[Records shown — start]
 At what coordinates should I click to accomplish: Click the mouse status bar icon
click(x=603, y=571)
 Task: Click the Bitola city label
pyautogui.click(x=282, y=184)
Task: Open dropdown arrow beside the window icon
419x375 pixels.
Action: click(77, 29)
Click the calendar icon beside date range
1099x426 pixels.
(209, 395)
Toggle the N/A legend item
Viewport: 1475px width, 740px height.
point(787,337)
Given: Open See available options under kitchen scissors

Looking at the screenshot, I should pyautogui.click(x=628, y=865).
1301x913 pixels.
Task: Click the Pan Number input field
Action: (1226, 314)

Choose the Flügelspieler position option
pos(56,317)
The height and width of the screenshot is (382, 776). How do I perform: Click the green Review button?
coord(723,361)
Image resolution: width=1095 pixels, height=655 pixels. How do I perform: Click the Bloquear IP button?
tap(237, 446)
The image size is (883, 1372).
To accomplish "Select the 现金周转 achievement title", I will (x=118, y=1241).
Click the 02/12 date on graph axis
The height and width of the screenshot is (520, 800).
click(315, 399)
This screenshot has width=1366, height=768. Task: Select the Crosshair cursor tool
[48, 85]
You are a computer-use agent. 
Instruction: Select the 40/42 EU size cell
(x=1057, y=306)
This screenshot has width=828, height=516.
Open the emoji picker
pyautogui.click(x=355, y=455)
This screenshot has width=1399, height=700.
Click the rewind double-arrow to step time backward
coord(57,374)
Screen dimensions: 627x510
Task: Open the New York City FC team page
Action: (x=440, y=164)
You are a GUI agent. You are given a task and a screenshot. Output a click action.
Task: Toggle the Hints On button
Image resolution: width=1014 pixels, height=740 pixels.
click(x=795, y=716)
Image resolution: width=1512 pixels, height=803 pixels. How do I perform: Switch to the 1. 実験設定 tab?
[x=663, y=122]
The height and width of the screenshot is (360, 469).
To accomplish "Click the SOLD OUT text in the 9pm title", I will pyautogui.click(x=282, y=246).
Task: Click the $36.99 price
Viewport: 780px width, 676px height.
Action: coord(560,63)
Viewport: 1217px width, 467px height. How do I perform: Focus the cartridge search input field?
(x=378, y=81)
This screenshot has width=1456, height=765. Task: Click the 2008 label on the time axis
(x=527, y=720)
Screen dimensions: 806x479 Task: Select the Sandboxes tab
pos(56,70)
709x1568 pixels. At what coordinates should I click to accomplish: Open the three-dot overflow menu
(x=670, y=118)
[Records shown — finish]
▶ Required action: Exactly reproduce all of the entries above.

▶ Response to this exercise:
 At what coordinates should I click to accomplish: Click the mouse status bar icon
click(x=603, y=571)
 Task: Click the Bitola city label
pyautogui.click(x=282, y=184)
Task: Open dropdown arrow beside the window icon
419x375 pixels.
Action: click(77, 29)
Click the calendar icon beside date range
1099x426 pixels.
(209, 395)
Toggle the N/A legend item
Viewport: 1475px width, 740px height.
point(787,337)
Given: Open See available options under kitchen scissors

Looking at the screenshot, I should pyautogui.click(x=628, y=865).
1301x913 pixels.
Task: Click the Pan Number input field
Action: (1226, 314)

Choose the Flügelspieler position option
pos(56,317)
The height and width of the screenshot is (382, 776). How do I perform: Click the green Review button?
coord(723,361)
Image resolution: width=1095 pixels, height=655 pixels. How do I perform: Click the Bloquear IP button?
tap(237, 446)
The image size is (883, 1372).
To accomplish "Select the 现金周转 achievement title", I will (x=118, y=1241).
Click the 02/12 date on graph axis
The height and width of the screenshot is (520, 800).
click(315, 399)
This screenshot has width=1366, height=768. Task: Select the Crosshair cursor tool
[48, 85]
You are a computer-use agent. 
Instruction: Select the 40/42 EU size cell
(x=1057, y=306)
This screenshot has width=828, height=516.
Open the emoji picker
pyautogui.click(x=355, y=455)
This screenshot has width=1399, height=700.
Click the rewind double-arrow to step time backward
coord(57,374)
Screen dimensions: 627x510
Task: Open the New York City FC team page
Action: (x=440, y=164)
You are a GUI agent. You are given a task and a screenshot. Output a click action.
Task: Toggle the Hints On button
Image resolution: width=1014 pixels, height=740 pixels.
click(x=795, y=716)
Image resolution: width=1512 pixels, height=803 pixels. How do I perform: Switch to the 1. 実験設定 tab?
[x=663, y=122]
The height and width of the screenshot is (360, 469).
To accomplish "Click the SOLD OUT text in the 9pm title", I will pyautogui.click(x=282, y=246).
Task: Click the $36.99 price
Viewport: 780px width, 676px height.
Action: coord(560,63)
Viewport: 1217px width, 467px height. How do I perform: Focus the cartridge search input field?
(x=378, y=81)
This screenshot has width=1456, height=765. Task: Click the 2008 label on the time axis
(x=527, y=720)
Screen dimensions: 806x479 Task: Select the Sandboxes tab
pos(56,70)
709x1568 pixels. At what coordinates should I click to accomplish: Open the three-dot overflow menu
(x=670, y=118)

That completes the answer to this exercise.